We’ve been having fun discussing GK Chesterton’s Orthodoxy in the YIM Catholic Book Club. (And if you want to help choose the next book we read, click here.)
Two of the week’s best comments were attached to the post for Chesterton, Chapter 7, “The Eternal Revolution.”
EPG wrote, beginning with a quote from the Chesterton chapter:
"For solemnity flows out of men naturally; but laughter is a leap. It is easy to be heavy: hard to be light. Satan fell by the force of gravity."
I also loved this passage, and it reminded me of the two quotes C.S. Lewis placed at the beginning of "The Scewtape Letters."
The first, admittedly, may not be the most popular guy to quote on a Catholic website: "The best way to drive out the devil, if he will not yield to texts of Scripture, is to jeer and flout him, for he cannot bear scorn." Martin Luther.
The second, Webster will appreciate: "The devill, the prowde spirite . . . cannot endure to be mocked." Thomas More.

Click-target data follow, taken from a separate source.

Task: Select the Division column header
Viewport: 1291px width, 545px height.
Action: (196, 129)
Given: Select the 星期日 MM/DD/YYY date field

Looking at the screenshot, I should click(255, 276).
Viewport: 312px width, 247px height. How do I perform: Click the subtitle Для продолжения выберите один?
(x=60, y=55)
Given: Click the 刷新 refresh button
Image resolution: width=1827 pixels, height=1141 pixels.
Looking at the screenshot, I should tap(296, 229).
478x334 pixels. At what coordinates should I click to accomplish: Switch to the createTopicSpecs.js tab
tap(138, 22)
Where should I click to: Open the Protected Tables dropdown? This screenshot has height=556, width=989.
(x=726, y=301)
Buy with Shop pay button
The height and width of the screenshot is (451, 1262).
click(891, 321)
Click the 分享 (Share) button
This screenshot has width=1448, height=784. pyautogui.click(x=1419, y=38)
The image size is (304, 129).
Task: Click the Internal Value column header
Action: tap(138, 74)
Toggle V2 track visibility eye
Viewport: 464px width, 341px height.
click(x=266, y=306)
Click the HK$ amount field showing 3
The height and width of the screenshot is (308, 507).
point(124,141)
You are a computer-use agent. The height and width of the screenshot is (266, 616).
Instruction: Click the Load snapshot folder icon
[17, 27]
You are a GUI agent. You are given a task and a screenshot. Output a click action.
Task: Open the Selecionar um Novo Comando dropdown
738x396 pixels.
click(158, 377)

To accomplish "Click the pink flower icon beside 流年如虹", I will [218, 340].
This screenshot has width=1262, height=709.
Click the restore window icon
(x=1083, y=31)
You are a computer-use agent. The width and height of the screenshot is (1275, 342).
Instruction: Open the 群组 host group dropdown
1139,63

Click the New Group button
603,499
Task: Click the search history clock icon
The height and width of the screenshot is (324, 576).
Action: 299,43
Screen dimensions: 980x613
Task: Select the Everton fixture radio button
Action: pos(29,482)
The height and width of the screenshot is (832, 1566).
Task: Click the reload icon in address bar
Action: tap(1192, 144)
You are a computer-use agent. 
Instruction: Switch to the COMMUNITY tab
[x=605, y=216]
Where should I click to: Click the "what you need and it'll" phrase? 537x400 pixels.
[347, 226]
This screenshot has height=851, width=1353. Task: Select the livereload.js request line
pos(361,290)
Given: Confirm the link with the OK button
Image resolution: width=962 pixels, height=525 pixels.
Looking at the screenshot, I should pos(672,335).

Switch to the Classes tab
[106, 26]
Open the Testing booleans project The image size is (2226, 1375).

These two, and Lewis, and Chesterton, are all reminding us that the foundation of all sins, our pride, weighs us down more than any chain anyone could devise for us. The ability to laugh, without malice, keeps us light on our feet, light in our minds, and open to little flashes of joy with which we are from time to time blessed.
Which, somehow, reminds me of the apocryphal story about the great actor who was lying on his deathbed. Asked if dying was hard, he replied, yes, but not as hard as farce.
The second quote is from Warren Jewell, one of our most faithful and (to judge by his mug shot and comments) most joyous readers. Warren writes:
Let us not forget that, like a self-entertaining child, GKC loved the idea of seeing the world upside-down while on his head. The man was full of mirthful notions, and could take nothing earthbound very “seriously.” He found that he needed the supernatural to round out his smiles with the joy of serious regard for eternal salvation in Christ and religion with His Church.
Marriage is an earthly version of the only bondage that matters — life bondage to beloved here that mirrors the eternal bondage to Christ. Even Christ saw Himself as Bridegroom to His Church, His disciples. (And, I suggest, bridesmaid ladies, keeping a religious 55-gallon drum of oil available for lighting His way to His beloved. Though, I have to think that this parable incorporated Christ's sense of humor, imagining me in a bridesmaid dress. ("Whatchuguys laughin' at? See, I got my lamp!")
Yet, marriage and discipleship are both two-way bonds. They are unities that take both parties coming together and assenting to unite. If I in my persistent sins turn my back on Christ, as I have done too many times, He 'can't get there from here' because I chose to attempt to be out of His sight and off His path.
(I know, I know - "Is he done yet? Save some com-box space for the rest of us, fella.")
Ah, Warren, keep the comments and laughs coming! Thanks to all for joining the YIMC caravan as we careen through the joys of being Catholic.